Tag: Robert Spencer Carr

Does Hangar 18, the Legendary Alien Warehouse, Exist?

 

Article by Sarah Pruitt                       January 17, 2020                           (history.com)

• Like Area 51, the legend of Hangar 18 at Wright Field – now Wright-Patterson Air Force Base – outside of Dayton, Ohio is one of flying saucers, extraterrestrial remains and even captured aliens secretly being held in a sealed and guarded warehouse called ‘Hanger 18’ or “the Blue Room”.

• Wright Field was home to the Air Force’s UFO investigation effort, Project Blue Book, from 1951 to 1969. Senator Barry Goldwater, Republican nominee for president in 1964, notoriously tried to gain access to the Blue Room through General Curtis LeMay, and was soundly rebuked. In 1974, a UFOlogist named Robert Spencer Carr publicly claimed that the Air Force was hiding “two flying saucers of unknown origin” inside Wright-Patterson’s Hangar 18. Carr claimed to have a high-ranking military source who saw the bodies of 12 alien beings as autopsies were being performed on them. A 1980 movie, Hangar 18, helped to cement the legend of Wright-Patt as a hotbed of the government’s UFO-related activities.

• The stories of Wright-Patterson go back to its alleged involvement in the cover-up of a UFO crash near Roswell, New Mexico in 1947. At the time, a Roswell Army Air Field press release said the Army had recovered a “flying disc” and sent it on to “higher headquarters” at Fort Worth. But Fort Worth immediately recanted the story saying it was only a weather balloon. Many UFO researchers believe that some of the debris from Roswell were sent to Wright Field and stored in Hangar 18.

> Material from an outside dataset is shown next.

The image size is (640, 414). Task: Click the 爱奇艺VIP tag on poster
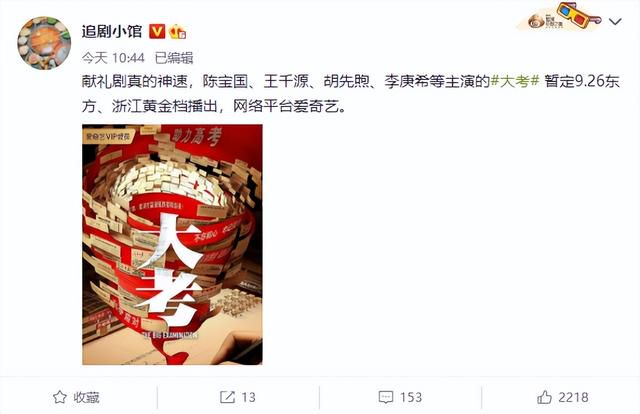click(x=108, y=136)
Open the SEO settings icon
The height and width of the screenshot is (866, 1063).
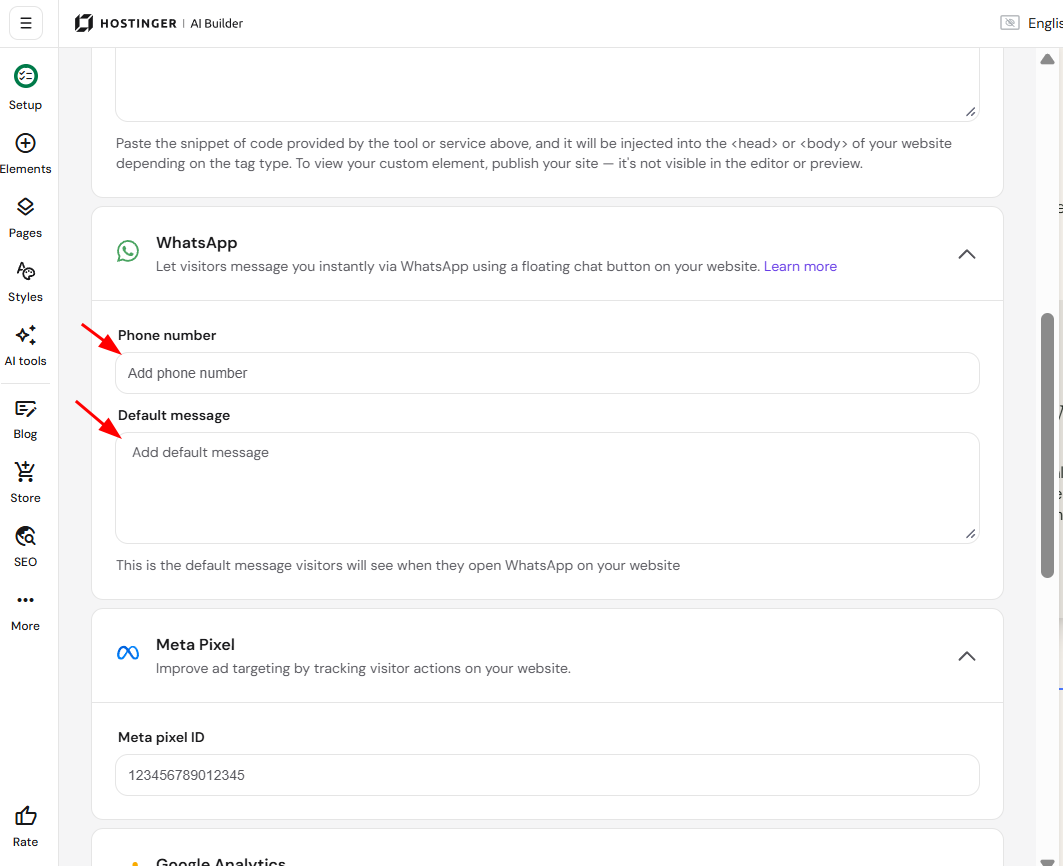[26, 536]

• One military pilot, Oliver Henderson, told his wife that he flew a plane loaded with (flying saucer) debris, along with several small alien bodies, from Roswell to Wright Field. Children of another pilot, Marion “Black Mac” Magruder, claim that their father saw a living alien at Wright Field in 1947 and told them “it was a shameful thing that the military destroyed this creature by conducting tests on it.”

• The Air Force has categorically denied any of the rumors tying the Ohio base to UFOs and aliens. They even deny there is a ‘Hanger 18’ at Wright-Patt, although there is a ‘building 18’. In an official statement in 1985, the Air Force said, “There are not now, nor have there ever been, any extraterrestrial visitors or equipment on Wright-Patterson Air Force Base.”

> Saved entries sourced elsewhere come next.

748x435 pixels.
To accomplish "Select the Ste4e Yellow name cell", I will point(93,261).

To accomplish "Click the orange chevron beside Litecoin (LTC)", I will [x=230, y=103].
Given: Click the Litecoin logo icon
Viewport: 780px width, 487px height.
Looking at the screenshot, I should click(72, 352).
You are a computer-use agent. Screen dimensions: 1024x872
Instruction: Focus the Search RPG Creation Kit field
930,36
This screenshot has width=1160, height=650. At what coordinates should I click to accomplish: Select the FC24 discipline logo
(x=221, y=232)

• And as to the crashed saucer outside of Roswell which the Army/Air Force later claimed was a weather balloon? In 1994 the Air Force changed its story, again, saying that it was actually debris from a surveillance “balloon device” (called “Project Mogul”) that was designed to spy on nuclear research sites in the Soviet Union. (see July 1994 USAF Roswell Report featuring the Project Mogul balloon explanation here)

 

As home to Project Blue Book, ground zero for government investigation of UFOs from 1951 to 1969, Wright Field (now Wright-Patterson Air Force

Jesse Marcel with “weather balloon” debris

Base) outside Dayton, Ohio, ranks up there alongside Area 51 as a subject of enduring speculation.

Many of the rumors surrounding Wright-Patt, as it’s known for short, involve what might have gone on inside a particular building, known as Hangar 18. UFO enthusiasts believe the government hid physical evidence from their investigations—including flying saucer debris, extraterrestrial remains and even captured aliens—in this mysterious warehouse, specifically inside a sealed, highly guarded location dubbed “the Blue Room.”

The legend of Hangar 18 goes back to the supposed crash of a UFO in the desert near Roswell, New Mexico, in July 1947. According to a press release issued by the Roswell Army Air Field (RAAF) at the time, their personnel inspected the “flying disc” and sent it on to “higher headquarters.” A subsequent press release from an Air Force base in Fort Worth, Texas (assumed to be the aforementioned headquarters) claimed the disc was a weather balloon—a claim the Air Force acknowledged was untrue in 1994, admitting it had been testing a surveillance device designed to fly over nuclear research sites in the Soviet Union.

But in addition to Fort Worth, many UFO researchers believe some of the materials from Roswell were also transported to Wright Field after the crash and stored in Hangar 18, based on unsubstantiated reports from former military pilots. One, Oliver Henderson, reportedly told his wife that he flew a plane loaded with debris, along with several small alien bodies, from Roswell to Wright Field. According to the children of another pilot, WWII ace Marion “Black Mac” Magruder, their father claimed to have seen a living alien at Wright Field in 1947 and told them “it was a shameful thing that the military destroyed this creature by conducting tests on it.”